### Given data
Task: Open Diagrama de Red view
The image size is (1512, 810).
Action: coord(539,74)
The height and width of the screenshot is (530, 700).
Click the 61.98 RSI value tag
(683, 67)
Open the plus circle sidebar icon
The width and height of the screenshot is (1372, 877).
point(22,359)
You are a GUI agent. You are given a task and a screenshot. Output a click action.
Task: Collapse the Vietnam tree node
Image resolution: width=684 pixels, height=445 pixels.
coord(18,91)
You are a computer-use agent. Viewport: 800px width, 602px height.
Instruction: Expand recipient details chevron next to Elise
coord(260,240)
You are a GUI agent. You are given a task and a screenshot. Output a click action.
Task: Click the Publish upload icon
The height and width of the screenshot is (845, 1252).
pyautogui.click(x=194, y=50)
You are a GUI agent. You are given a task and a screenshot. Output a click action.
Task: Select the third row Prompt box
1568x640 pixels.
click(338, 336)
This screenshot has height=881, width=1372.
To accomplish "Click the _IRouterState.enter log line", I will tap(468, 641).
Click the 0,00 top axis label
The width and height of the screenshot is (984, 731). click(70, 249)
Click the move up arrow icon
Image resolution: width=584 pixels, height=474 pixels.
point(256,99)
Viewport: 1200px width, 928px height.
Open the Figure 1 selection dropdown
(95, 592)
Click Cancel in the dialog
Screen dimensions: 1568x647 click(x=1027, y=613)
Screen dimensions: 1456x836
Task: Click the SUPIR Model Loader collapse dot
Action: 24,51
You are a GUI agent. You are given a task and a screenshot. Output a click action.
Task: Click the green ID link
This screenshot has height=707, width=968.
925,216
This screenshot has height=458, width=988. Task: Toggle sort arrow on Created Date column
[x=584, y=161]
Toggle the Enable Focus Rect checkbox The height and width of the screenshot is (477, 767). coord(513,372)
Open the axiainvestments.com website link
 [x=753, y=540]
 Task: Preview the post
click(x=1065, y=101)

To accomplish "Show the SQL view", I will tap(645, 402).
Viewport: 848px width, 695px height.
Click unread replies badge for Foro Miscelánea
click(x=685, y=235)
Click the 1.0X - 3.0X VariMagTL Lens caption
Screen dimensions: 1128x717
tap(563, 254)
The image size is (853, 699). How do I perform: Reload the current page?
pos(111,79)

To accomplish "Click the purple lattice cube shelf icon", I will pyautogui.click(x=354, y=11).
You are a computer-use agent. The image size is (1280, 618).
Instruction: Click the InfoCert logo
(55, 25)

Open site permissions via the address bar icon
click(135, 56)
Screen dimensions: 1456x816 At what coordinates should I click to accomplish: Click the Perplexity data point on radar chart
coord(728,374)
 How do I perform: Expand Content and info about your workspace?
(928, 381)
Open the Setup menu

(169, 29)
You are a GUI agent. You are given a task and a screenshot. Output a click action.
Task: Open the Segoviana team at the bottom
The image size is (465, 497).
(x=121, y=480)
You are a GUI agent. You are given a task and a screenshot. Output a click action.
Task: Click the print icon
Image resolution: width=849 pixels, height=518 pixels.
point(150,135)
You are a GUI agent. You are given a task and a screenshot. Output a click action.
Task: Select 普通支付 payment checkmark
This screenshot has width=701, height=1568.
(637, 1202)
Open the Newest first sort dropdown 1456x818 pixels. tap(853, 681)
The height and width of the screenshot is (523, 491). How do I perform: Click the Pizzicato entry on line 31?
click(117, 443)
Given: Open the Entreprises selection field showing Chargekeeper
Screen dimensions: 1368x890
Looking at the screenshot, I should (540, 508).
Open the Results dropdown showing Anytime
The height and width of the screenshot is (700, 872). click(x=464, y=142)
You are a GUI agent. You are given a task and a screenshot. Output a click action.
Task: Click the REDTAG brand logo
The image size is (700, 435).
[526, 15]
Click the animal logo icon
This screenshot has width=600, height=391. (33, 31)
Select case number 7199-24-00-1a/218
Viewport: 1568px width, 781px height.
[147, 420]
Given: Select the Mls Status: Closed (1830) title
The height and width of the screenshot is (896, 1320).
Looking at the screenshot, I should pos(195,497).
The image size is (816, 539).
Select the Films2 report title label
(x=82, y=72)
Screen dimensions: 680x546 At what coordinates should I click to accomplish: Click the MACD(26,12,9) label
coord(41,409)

### Brief
From the data above, copy out every line with the string "computer" in it.

### Exercise result
You are a computer-use agent. Viewport: 800px width, 602px height.
You are a computer-use agent. The image size is (1280, 618).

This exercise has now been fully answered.